__QUÉ DEBES HACER__.
(1) Transcribe del editorial sobre el toque de queda el fragmento que va desde "Difícilmente la jornada" hasta "cambiando de camisa.", ambos incluidos.
(2) Retoma el editorial sobre el toque de queda a partir de su última oración.

__TEXTO PARA ANALIZAR__.
▶

Difícilmente la jornada que vivimos los peruanos ayer podrá olvidarse. Y decimos “los peruanos” porque, si bien el absurdo, injustificado e inconstitucional toque de queda que el Gobierno dictó a poco de la medianoche del lunes apenas dos horas antes de su entrada en vigor rigió solo en Lima y el Callao, el mensaje para el resto del país ha sido tan claro como alarmante: estamos todos bajo el mando de un presidente que puede dictar el enclaustramiento de toda una ciudad, y luego levantarlo, como si se estuviese cambiando de camisa.
Y en el medio, quedan triturados los esfuerzos de numerosas familias, negocios y trabajadores a los que el encierro del martes les salió muy caro, los miles de estudiantes que no pudieron asistir a sus centros educativos a poco de haber retornado a la presencialidad, los que tenían planeado aplicarse algunas de las dosis faltantes de la vacuna contra el COVID-19 y se encontraron con los centros de vacunación cerrados o los pacientes que tuvieron que aplazar sus citas médicas, entre muchos otros.
Como mencionamos ayer, a todas luces la disposición del Gobierno constituía “un atropello al Estado de derecho y a las libertades individuales”, así como un “claro intento por obstaculizar el derecho a la protesta que asiste a todo ciudadano”. Por supuesto, durante las horas que estuvo vigente, los voceros del Ejecutivo, como el ministro de Cultura, Alejandro Salas, intentaron justificar la inmovilización alegando que su imposición se encontraba estipulada en la Carta Magna. Lo que convenientemente no dicen es que el hecho de que una herramienta como esta esté contemplada en la Constitución no faculta al mandatario a que la use arbitrariamente, sin la proporcionalidad que demanda y sin haberles explicado a los ciudadanos el sustrato de una medida tan radical como peligrosa. Y esto último fue lo que ocurrió este martes cuando las alusiones de los representantes del Gobierno a gaseosos ‘informes de inteligencia’ sobre saqueos en la capital parecieron, en realidad, burdos ensayos para camuflar el miedo de un mandatario hacia la movilización del ‘pueblo’ al que él tanto dice representar cada vez que puede.

◀

__DATOS EXTRAÍDOS__.

▶

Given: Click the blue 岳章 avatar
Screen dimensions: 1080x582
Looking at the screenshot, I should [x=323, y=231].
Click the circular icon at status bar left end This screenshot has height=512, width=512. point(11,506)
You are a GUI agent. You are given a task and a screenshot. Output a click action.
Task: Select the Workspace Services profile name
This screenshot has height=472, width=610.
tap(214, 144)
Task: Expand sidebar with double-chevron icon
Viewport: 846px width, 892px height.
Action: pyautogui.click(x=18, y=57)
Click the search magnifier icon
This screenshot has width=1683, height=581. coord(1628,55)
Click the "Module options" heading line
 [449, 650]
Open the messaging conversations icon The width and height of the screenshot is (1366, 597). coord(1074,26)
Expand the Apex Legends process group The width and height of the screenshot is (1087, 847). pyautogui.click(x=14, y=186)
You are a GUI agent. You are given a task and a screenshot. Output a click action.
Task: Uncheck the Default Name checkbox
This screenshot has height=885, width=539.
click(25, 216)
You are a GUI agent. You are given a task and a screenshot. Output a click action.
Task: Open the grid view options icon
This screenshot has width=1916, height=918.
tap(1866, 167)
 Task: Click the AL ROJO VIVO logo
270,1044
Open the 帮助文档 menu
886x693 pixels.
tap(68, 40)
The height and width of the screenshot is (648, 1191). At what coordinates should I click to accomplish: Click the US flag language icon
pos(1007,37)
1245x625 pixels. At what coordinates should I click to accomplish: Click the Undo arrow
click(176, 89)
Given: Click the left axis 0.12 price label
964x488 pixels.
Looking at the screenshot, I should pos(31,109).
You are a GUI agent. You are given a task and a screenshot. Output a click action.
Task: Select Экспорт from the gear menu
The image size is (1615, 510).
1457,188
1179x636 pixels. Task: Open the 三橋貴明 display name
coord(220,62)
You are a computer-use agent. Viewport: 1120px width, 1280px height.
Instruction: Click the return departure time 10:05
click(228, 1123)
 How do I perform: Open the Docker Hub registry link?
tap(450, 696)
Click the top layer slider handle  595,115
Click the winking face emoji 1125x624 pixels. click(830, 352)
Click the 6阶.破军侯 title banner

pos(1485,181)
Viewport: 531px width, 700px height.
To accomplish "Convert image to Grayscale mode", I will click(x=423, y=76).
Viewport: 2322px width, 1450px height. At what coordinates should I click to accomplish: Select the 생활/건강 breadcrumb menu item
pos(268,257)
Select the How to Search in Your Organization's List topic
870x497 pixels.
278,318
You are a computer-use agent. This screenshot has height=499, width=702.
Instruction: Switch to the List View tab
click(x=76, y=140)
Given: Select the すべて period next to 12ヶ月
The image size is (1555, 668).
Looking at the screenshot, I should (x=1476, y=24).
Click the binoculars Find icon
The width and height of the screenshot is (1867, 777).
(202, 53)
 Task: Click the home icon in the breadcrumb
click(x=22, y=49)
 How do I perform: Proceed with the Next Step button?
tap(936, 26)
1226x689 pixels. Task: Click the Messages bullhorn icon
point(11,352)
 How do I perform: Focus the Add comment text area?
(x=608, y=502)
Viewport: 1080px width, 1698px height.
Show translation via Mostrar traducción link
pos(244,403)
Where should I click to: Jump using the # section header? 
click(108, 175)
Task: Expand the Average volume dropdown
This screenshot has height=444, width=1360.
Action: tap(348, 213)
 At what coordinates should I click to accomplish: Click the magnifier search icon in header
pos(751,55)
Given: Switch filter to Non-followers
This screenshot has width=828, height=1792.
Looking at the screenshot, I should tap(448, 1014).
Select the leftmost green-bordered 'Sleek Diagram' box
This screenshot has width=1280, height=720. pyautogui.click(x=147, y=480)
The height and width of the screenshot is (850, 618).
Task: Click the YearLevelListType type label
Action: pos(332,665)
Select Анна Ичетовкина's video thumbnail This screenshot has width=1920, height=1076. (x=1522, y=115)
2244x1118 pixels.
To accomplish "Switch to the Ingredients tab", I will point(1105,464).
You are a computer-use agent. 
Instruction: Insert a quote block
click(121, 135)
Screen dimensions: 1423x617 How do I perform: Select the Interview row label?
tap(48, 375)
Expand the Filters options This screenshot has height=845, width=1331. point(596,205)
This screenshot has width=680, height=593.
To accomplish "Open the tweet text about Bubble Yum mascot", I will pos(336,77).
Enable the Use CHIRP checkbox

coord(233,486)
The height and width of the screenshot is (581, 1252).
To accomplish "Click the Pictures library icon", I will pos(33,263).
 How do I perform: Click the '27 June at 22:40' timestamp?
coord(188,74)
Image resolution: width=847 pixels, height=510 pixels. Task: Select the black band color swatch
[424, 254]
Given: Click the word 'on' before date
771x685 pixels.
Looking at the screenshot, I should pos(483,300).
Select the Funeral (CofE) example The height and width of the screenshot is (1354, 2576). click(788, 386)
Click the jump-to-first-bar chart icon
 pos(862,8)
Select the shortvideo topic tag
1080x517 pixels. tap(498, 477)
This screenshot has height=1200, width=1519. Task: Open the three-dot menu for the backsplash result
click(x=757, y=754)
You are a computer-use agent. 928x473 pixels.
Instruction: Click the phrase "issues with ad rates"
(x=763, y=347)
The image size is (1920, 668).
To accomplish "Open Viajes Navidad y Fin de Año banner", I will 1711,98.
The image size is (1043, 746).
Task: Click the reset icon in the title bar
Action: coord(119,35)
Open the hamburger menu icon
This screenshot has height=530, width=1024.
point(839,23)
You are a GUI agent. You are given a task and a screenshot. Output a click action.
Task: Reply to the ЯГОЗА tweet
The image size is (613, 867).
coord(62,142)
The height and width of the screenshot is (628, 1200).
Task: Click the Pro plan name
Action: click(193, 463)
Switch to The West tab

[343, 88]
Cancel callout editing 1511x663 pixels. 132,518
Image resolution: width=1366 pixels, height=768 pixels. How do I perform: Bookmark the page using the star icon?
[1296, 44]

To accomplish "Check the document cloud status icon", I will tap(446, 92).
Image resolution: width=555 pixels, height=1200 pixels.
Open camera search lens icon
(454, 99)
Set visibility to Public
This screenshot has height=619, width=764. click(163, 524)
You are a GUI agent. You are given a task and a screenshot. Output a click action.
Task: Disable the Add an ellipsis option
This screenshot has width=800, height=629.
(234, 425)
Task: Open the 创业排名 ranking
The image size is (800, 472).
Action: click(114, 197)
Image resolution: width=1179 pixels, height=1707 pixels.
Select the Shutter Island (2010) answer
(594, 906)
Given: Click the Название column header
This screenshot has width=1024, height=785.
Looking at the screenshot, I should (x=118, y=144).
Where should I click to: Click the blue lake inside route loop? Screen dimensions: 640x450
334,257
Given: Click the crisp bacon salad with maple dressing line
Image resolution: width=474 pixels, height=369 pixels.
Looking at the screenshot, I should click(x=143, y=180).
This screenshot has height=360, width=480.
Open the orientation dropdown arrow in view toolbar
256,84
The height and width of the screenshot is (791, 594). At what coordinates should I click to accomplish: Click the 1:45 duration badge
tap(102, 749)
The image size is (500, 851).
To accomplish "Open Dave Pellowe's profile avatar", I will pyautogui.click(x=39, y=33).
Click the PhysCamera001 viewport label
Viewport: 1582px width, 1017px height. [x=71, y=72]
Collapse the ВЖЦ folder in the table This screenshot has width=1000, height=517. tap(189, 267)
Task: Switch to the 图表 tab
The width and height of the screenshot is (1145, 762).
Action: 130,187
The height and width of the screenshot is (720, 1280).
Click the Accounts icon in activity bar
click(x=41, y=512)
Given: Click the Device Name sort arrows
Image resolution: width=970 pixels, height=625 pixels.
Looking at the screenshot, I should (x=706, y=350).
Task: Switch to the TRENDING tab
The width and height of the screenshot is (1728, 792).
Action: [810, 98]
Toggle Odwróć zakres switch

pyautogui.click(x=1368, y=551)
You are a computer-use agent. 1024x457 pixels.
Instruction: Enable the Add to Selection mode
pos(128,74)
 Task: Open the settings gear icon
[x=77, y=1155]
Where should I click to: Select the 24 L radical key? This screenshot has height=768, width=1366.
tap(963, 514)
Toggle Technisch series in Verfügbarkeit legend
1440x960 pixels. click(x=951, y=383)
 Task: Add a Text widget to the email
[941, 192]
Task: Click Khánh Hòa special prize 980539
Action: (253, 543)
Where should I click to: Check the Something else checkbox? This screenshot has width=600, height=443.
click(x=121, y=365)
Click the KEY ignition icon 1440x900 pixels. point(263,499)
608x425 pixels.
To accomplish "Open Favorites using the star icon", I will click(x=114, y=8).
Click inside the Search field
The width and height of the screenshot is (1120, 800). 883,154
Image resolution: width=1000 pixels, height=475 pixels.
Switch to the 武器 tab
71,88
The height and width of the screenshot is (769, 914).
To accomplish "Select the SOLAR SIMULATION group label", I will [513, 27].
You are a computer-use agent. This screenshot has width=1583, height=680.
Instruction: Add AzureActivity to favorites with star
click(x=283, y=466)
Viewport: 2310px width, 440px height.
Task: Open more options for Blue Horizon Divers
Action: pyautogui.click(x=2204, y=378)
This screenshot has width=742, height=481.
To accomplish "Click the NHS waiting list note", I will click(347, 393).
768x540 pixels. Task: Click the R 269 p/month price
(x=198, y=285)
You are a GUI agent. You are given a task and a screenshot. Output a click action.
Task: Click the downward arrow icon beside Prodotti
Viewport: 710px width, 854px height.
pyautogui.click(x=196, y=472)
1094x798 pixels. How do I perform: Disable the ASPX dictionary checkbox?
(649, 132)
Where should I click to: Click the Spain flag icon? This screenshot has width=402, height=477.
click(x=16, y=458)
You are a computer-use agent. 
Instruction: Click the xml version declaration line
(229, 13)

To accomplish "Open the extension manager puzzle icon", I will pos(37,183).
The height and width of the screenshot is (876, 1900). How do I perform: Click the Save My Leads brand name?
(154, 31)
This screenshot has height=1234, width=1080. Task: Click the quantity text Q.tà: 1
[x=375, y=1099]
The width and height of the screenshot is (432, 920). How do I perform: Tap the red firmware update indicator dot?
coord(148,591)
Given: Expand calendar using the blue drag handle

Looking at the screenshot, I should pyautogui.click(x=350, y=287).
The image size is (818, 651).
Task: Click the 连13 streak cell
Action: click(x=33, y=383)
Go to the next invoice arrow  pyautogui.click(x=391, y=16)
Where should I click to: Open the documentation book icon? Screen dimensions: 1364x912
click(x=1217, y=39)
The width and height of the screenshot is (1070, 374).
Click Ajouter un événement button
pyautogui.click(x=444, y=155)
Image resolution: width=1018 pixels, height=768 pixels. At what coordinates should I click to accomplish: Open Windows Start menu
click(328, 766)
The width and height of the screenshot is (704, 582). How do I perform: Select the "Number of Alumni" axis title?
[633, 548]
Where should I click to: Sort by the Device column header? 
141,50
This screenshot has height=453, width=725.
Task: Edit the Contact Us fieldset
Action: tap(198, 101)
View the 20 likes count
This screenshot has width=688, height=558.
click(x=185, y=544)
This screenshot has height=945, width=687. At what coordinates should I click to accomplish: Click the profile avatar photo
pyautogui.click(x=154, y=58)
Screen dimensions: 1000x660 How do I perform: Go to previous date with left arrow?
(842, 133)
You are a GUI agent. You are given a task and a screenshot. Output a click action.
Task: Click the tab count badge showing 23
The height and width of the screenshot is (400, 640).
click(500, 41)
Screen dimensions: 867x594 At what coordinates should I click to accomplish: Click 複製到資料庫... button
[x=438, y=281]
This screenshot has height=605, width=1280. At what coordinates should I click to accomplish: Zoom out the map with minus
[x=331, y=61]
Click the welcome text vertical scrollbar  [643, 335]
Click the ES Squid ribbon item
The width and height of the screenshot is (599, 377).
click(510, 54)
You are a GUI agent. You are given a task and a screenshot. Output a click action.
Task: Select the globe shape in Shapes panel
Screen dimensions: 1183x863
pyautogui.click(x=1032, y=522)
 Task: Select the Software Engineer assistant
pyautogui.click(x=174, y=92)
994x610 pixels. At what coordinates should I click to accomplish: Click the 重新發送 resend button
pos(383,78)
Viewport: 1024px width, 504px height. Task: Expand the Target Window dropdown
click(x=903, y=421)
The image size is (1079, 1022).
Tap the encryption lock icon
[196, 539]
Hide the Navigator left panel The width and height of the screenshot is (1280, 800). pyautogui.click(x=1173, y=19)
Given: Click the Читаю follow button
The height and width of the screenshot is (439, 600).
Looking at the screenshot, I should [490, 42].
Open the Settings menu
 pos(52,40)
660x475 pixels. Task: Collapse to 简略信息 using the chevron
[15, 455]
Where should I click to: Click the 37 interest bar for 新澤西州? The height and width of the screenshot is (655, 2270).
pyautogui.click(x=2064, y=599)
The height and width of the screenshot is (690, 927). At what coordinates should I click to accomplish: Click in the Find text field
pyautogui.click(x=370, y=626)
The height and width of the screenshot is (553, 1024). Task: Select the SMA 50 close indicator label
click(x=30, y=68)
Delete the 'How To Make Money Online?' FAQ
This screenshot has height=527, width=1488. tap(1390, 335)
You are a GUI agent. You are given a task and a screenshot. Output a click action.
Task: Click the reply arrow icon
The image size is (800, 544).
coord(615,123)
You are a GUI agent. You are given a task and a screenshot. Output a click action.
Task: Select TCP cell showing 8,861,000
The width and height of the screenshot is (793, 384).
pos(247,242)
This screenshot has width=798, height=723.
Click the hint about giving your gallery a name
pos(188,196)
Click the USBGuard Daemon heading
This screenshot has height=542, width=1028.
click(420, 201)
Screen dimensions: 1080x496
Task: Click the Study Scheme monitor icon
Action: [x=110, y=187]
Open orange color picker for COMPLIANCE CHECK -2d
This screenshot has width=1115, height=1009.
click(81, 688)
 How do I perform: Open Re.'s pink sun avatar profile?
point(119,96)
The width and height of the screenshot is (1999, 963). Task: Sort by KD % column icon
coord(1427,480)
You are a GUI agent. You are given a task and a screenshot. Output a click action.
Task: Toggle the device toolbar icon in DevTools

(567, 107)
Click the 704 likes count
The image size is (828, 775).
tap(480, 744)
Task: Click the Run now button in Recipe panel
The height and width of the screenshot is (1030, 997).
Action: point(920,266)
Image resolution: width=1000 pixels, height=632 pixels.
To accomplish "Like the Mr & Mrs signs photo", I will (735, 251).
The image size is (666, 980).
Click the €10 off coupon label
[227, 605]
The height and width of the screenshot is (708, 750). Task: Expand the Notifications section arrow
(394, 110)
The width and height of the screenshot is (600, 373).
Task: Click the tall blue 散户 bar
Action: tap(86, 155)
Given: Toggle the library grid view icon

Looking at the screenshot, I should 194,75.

◀

__RESULTADOS POR TAREA__.
(1)
Difícilmente la jornada que vivimos los peruanos ayer podrá olvidarse. Y decimos “los peruanos” porque, si bien el absurdo, injustificado e inconstitucional toque de queda que el Gobierno dictó a poco de la medianoche del lunes apenas dos horas antes de su entrada en vigor rigió solo en Lima y el Callao, el mensaje para el resto del país ha sido tan claro como alarmante: estamos todos bajo el mando de un presidente que puede dictar el enclaustramiento de toda una ciudad, y luego levantarlo, como si se estuviese cambiando de camisa.

(2)
Tan evidente fue esto que, en la tarde de ayer, con la misma facilidad y con la misma pobreza de argumentos con las que había anunciado el toque de queda en la víspera, el jefe del Estado avisaba desde el Congreso que este quedaba sin efecto. Increíblemente, lo hizo solo seis minutos después de que, en la misma sesión, el presidente del Consejo de Ministros, Aníbal Torres, afirmara que se encontraban evaluando la situación “minuto a minuto” y que “si en las próximas horas vemos que ese peligro va desapareciendo, no tenemos ninguna dificultad para derogar inmediatamente esa norma”. Como es evidente, no hubo ninguna evaluación para derogar la disposición, como tampoco parece haberla habido para dictaminarla. Se encerró a toda una ciudad por nada y si lo que buscaba el Ejecutivo era neutralizar la posibilidad de unas protestas cerca de Palacio de Gobierno terminó provocando exactamente lo contrario: espolear a las mismas.
Nunca deja de sorprender lo desconectada que cada semana se muestra esta administración de la realidad del país. Nunca como ayer se hicieron más evidentes los problemas que entrañan la falta de transparencia y de rendición de cuentas bajo las que el presidente Castillo ha gobernado desde que juró el cargo. Nunca más los peruanos deberíamos sufrir la restricción de nuestras libertades por la incapacidad de nuestros gobernantes para gestionar conflictos o cumplir con sus deberes de seguridad más básicos.
Por supuesto, el hecho de que este exabrupto del Gobierno haya durado apenas 15 horas de las 22 que, según se nos dijo, debía durar no exonera de su responsabilidad a los ministros que lo consintieron, por lo que correspondería que el Legislativo censure a este Gabinete. Sin embargo, en el fondo, el principal responsable de la deriva en la que se encuentra el país es Pedro Castillo. A estas alturas, su incompetencia luce ya incorregible; su presidencia, insostenible, y su renuncia, la mejor salida a la situación de desgobierno en la que nos encontramos.